Parsha Talk Vayelekh 5783 – 2022
Parsha Talk with Rabbis Eliot Malomet, Barry Chesler and Jeremy Kalmanofsky. Parashat Va-yelekh [Deuteronomy 31:1–30] is the shortest parashah in terms of verses, but in terms of words and letters it is second to V-zot Ha-b’rakhah, which is read on Simhat Torah. When Rosh Hashanah or Yom Kippur falls on Shabbat, it is paired with Nitzavim [read last week] 29:9–30:30, which has forty verses.
Our discussion this week is perhaps more freewheeling than most other weeks, and if memory serves correctly, we did not delve too deeply into the parashah.

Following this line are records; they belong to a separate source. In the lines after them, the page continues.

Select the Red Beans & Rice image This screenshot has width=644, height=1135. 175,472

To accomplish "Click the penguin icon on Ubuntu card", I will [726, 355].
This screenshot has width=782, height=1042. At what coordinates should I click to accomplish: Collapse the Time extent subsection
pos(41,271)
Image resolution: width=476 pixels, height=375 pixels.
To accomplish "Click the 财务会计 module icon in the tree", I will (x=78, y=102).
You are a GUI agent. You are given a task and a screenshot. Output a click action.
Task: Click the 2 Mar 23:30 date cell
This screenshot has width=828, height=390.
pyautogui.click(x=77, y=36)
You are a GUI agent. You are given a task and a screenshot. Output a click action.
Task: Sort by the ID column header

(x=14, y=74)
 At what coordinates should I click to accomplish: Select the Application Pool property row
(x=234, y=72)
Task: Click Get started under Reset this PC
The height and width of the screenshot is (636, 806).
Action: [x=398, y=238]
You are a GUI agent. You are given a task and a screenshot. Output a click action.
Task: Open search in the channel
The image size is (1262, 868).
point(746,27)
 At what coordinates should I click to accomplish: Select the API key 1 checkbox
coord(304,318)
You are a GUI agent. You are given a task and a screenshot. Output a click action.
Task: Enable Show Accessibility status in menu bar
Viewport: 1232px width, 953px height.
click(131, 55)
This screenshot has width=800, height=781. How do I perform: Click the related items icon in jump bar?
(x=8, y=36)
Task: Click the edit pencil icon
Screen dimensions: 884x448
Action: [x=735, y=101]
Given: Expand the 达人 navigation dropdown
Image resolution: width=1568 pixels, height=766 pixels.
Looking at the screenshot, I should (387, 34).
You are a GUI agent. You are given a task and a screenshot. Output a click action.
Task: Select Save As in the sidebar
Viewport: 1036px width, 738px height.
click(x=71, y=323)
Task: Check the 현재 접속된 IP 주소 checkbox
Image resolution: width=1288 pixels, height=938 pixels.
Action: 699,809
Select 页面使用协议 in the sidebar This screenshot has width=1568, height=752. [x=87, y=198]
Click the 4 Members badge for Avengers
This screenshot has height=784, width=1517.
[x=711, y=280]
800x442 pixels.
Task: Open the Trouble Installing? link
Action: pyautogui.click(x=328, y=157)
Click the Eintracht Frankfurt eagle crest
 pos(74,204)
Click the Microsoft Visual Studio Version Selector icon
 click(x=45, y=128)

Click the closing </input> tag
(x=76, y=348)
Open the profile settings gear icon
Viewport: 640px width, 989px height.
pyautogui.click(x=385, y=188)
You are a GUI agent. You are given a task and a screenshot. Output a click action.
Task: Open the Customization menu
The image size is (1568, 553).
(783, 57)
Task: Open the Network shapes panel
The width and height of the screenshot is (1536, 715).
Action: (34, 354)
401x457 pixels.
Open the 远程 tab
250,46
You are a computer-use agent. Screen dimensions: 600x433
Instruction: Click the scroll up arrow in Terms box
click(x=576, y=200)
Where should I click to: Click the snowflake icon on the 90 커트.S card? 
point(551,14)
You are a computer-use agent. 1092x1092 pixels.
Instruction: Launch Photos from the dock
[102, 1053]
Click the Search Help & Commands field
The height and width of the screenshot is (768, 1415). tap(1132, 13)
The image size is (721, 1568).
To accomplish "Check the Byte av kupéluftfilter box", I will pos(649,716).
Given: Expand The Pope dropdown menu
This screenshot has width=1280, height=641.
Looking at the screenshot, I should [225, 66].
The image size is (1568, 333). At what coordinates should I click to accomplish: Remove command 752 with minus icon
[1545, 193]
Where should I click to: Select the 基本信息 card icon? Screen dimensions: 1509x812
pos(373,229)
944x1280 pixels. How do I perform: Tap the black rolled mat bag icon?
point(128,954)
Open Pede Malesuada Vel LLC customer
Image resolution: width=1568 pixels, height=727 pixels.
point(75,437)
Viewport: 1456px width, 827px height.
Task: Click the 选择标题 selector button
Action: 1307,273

Eliot noted that this is the most musical season of the Jewish year, and from their our conversation meandered, taking in the significance of Moses’ death at 120 years and various connections to Psalm 27, occasioned by variations of the phrase hazak v-amatz, which appears 3 times this week, and in the last verse of Psalm 27, as well as in the first chapter of Joshua.
As the Jewish calendar works out, this is our first Parashah Talk in 5783. We began this journey over 2 1/2 years ago and we have hardly missed a week. We our grateful to all of you who have listened, watched, commented, and sent e-mails to us at [email protected]. As with Neil Young’s car, Long May You Run! With best wishes for a g’mar hatimah tovah, a seal in the Book of Life for the New Year. Shabbat Shalom!